EXCERPT:
----------------------------------------

At 12 years old, Fran Scholl knew she wanted to be in the military. What she didn’t know was how unusual that was for a young girl in 1968. As the oldest girl in a family with 11 kids, she grew up feeding and rocking her younger siblings. Mothering and nurturing were second nature to her. Her dad was a Navy veteran who served in World War II, and her family’s culture was well-suited to military culture. The children were expected to use manners and respect authority.
Born and raised in St. Louis, Scholl learned to shoot a gun early in life, taking lessons in shotguns and rifles, a skill she would utilize later in life when she took up hunting. Feminism was a new idea, and choosing a career path without regard to gender was a way for her to be independent and do things differently than expected.
After graduating from Maryville College with a two-year degree in nursing, Scholl joined the Air Force and entered pilot training with the third class of women students. She hoped to fly an aircraft, but Scholl was encouraged to take a different path after several rounds of test anxiety during check rides, a performance-based progress test.
“People say you can do anything you set your mind to. Well, yes and no,” Scholl says. “If something is not there or the timing is not right, it doesn’t work out. You only get so many tries, and you’re on to the next thing. If it’s not working, maybe there’s a reason.”
The door to becoming a pilot closed for Scholl, but the next door opened in 1978 after the mass murder-suicide of Peoples Temple cult leader Jim Jones and his followers. Already stationed in Delaware, the military needed someone to take charge of the crews delivering, unloading and identifying the dead bodies. Scholl stepped up to the plate and discovered leadership skills she didn’t know she had.

----------------------------------------

MATERIAL SHOWN:
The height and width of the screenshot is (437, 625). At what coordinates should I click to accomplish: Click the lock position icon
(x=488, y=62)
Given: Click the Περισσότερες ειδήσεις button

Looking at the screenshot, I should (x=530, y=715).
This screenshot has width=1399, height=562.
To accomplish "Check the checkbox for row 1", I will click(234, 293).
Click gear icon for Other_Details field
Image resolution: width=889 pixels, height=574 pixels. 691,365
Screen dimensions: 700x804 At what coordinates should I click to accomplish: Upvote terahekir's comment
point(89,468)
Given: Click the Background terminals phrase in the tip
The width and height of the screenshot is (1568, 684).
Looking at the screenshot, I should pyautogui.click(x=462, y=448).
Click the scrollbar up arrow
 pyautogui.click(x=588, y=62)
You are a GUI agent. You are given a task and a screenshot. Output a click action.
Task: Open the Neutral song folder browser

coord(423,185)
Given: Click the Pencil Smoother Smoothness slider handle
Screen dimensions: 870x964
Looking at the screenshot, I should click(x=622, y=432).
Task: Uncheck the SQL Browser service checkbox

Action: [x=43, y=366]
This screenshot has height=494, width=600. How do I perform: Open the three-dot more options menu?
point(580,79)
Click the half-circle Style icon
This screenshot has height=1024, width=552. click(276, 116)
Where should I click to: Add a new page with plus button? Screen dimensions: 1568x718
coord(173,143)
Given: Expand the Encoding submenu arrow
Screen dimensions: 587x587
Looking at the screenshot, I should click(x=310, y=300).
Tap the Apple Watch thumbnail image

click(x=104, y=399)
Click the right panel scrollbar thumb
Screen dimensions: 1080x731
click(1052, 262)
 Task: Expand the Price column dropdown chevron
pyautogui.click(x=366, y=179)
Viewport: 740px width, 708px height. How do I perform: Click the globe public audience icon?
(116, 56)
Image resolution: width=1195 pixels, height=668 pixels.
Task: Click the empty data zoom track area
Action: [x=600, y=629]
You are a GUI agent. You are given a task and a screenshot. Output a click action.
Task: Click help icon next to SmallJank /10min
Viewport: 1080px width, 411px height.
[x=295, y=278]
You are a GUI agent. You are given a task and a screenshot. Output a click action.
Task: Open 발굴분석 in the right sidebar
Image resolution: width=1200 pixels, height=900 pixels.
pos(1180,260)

----------------------------------------

TASKS FOR THIS EXERCISE:
A – Please print the part of the Fran Scholl profile that opens with the words containing "Born and raised" and closes with "differently than expected.", copying it word for word.
B – List every number written in digits in the Fran Scholl profile, in the order they appear.

ANSWER LIST:
A –
Born and raised in St. Louis, Scholl learned to shoot a gun early in life, taking lessons in shotguns and rifles, a skill she would utilize later in life when she took up hunting. Feminism was a new idea, and choosing a career path without regard to gender was a way for her to be independent and do things differently than expected.

B – 12, 1968, 11, 1978